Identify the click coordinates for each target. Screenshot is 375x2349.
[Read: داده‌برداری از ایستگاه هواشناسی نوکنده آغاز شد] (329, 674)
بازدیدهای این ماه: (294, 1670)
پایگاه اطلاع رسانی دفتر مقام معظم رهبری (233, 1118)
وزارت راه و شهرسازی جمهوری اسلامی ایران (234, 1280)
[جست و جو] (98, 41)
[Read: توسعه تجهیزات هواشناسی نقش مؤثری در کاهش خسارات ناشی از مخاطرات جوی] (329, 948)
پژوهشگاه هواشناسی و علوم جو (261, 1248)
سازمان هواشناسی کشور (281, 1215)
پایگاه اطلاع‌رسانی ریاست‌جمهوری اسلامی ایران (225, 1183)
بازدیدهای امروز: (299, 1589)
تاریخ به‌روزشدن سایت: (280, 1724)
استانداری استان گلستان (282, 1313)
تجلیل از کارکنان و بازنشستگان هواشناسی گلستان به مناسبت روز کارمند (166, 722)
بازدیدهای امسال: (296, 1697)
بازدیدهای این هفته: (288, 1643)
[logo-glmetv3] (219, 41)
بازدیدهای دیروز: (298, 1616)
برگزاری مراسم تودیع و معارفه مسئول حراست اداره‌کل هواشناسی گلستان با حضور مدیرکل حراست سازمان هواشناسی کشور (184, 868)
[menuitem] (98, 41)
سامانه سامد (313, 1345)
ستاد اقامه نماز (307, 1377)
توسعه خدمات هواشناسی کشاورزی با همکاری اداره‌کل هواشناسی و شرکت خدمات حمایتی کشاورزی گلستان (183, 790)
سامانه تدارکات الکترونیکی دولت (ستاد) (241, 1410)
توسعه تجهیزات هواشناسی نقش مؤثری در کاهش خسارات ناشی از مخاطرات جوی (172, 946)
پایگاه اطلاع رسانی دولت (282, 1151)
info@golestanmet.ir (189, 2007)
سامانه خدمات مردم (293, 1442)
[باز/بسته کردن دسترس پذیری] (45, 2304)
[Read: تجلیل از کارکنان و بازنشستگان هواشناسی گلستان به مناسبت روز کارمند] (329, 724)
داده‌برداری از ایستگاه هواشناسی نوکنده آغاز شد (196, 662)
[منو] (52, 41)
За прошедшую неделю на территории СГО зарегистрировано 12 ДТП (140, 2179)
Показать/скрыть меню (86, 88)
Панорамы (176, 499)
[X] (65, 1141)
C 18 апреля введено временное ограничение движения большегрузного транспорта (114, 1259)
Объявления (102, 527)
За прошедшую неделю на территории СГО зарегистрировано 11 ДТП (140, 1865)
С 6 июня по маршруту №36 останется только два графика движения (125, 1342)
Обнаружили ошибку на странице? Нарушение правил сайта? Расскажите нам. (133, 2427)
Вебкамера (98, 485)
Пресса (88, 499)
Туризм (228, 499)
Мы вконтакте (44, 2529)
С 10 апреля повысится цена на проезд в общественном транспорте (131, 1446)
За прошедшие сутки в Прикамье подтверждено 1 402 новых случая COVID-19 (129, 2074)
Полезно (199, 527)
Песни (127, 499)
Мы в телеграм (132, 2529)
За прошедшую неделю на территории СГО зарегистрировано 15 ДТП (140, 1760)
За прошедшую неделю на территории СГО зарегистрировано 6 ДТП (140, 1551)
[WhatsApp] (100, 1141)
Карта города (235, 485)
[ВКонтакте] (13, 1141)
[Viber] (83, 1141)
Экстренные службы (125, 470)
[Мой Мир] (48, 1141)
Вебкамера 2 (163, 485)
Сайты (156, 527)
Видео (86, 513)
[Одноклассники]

+ + +

**WHAT YOU ARE ASKED TO DO**:
Read the listing. Report every line that includes the word "خدمات".

**SOLUTION TO THIS EXERCISE**:
توسعه خدمات هواشناسی کشاورزی با همکاری اداره‌کل هواشناسی و شرکت خدمات حمایتی کشاورزی گلستان (183, 790)
سامانه خدمات مردم (293, 1442)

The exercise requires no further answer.